The threat of bioterrorism has led to the creation of a new, hybrid position in food science: Food safety personnel. This professional must not only have a manufacturing background, but also an understanding of contamination. This career path requires a micro-based degree, although no specific coursework in food safety is offered at the university level. The skills and experience of food safety personnel are niche-focused, specific to meat, milk or the canned foods industries, for example, and thus it is very expensive and difficult for companies to find qualified food safety staff.

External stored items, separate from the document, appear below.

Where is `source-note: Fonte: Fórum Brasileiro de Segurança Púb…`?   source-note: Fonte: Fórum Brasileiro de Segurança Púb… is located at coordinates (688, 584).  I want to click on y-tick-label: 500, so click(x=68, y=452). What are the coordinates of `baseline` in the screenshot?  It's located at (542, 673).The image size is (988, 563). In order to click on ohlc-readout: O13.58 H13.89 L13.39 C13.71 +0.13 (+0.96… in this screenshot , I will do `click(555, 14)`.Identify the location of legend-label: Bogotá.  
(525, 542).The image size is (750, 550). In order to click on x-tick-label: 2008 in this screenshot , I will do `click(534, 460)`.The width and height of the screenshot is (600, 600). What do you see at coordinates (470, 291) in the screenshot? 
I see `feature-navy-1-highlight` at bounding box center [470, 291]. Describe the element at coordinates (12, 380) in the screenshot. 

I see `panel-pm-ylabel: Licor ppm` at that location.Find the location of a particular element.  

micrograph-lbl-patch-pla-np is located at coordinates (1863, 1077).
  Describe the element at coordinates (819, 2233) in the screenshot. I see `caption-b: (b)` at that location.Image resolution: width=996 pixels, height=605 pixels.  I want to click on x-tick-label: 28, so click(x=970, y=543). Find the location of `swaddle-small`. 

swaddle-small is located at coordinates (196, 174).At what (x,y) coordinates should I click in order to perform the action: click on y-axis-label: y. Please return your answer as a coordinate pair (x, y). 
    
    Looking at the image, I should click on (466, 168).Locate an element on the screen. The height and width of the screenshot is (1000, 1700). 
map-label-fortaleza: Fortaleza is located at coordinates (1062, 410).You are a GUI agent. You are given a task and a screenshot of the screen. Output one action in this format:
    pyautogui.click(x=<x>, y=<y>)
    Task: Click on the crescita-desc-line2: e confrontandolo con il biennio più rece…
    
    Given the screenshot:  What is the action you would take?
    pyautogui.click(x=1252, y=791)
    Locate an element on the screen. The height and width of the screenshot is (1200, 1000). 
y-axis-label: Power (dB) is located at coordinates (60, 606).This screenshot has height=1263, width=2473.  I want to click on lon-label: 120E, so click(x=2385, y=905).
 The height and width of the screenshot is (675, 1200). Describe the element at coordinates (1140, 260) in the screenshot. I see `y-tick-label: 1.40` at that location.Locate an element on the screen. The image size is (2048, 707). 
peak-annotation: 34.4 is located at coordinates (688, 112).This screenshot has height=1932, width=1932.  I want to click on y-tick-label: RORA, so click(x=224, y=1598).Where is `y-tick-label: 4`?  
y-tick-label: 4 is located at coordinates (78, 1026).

Those with experience in this highly-skilled job are unlikely to post resumes on Monster.com and other job sites. Instead, staffing firms are tasked to find these individuals and determine through pre-employment screening those factors that have prompted them to leave their current position, and which benefits will entice them to take a new position. In addition, client companies are investing a great deal of money in training and food safety education to develop existing staff in other positions into food safety personnel.
Making the Staffing Relationship Work for You
With such emphasis placed on finding the “right” employee, it is important that companies choose the right staffing partner that follows a proven disciplined process for pre-employment screening.
It is imperative that the staffing firm have experience specifically in the food and beverage industry and those recruiters have a scientific background. A scientific background is not only helpful in discussing the skill sets required of the new employee with the client company, but also when interviewing a candidate. This will ensure that the recruiter can ask complex questions pertaining to the candidate’s work history to check the validity of the resume.
Some staffing firms may even train recruiters in behavior analysis to ensure candidates are a good match for a company’s culture. If a lab’s atmosphere is social for example, where employees are friends outside the office, introducing an introverted person could change the whole dynamic of the lab and even prompt the resignation of senior permanent employees.
Unless requested by the client company, staffing firms are not allowed to perform background checks on new hires during pre-employment screening because it is viewed as discriminatory. Instead, social security and criminal checks with the county are performed. Staffing firms generally do not sponsor workers from other countries, only employing those foreign workers who already have work visas.
Although the events of September 11th have not necessitated a change in the methods or number of staffing firms using pre-employment screening, they have only enhanced their value to hiring managers.